Problem requirements: Please output the full listing, character for character.

-.-.-

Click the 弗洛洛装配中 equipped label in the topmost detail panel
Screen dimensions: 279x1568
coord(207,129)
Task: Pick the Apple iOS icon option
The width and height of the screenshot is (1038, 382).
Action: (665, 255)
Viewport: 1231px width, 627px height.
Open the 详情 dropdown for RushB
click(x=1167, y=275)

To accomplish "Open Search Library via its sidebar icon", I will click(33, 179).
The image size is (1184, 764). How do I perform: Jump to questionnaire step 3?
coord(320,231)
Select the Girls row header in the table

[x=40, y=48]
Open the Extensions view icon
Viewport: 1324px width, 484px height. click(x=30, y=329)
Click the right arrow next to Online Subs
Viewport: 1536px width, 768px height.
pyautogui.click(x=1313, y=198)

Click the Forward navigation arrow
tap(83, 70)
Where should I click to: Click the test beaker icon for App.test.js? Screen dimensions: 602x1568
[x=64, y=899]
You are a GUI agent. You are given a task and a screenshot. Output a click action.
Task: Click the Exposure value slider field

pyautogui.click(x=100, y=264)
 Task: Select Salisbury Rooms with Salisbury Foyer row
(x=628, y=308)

-.-.-

Answer space:
Click the 弗洛洛装配中 equipped label in the topmost detail panel
Screen dimensions: 279x1568
coord(207,129)
Task: Pick the Apple iOS icon option
The width and height of the screenshot is (1038, 382).
Action: (665, 255)
Viewport: 1231px width, 627px height.
Open the 详情 dropdown for RushB
click(x=1167, y=275)

To accomplish "Open Search Library via its sidebar icon", I will click(33, 179).
The image size is (1184, 764). How do I perform: Jump to questionnaire step 3?
coord(320,231)
Select the Girls row header in the table

[x=40, y=48]
Open the Extensions view icon
Viewport: 1324px width, 484px height. click(x=30, y=329)
Click the right arrow next to Online Subs
Viewport: 1536px width, 768px height.
pyautogui.click(x=1313, y=198)

Click the Forward navigation arrow
tap(83, 70)
Where should I click to: Click the test beaker icon for App.test.js? Screen dimensions: 602x1568
[x=64, y=899]
You are a GUI agent. You are given a task and a screenshot. Output a click action.
Task: Click the Exposure value slider field

pyautogui.click(x=100, y=264)
 Task: Select Salisbury Rooms with Salisbury Foyer row
(x=628, y=308)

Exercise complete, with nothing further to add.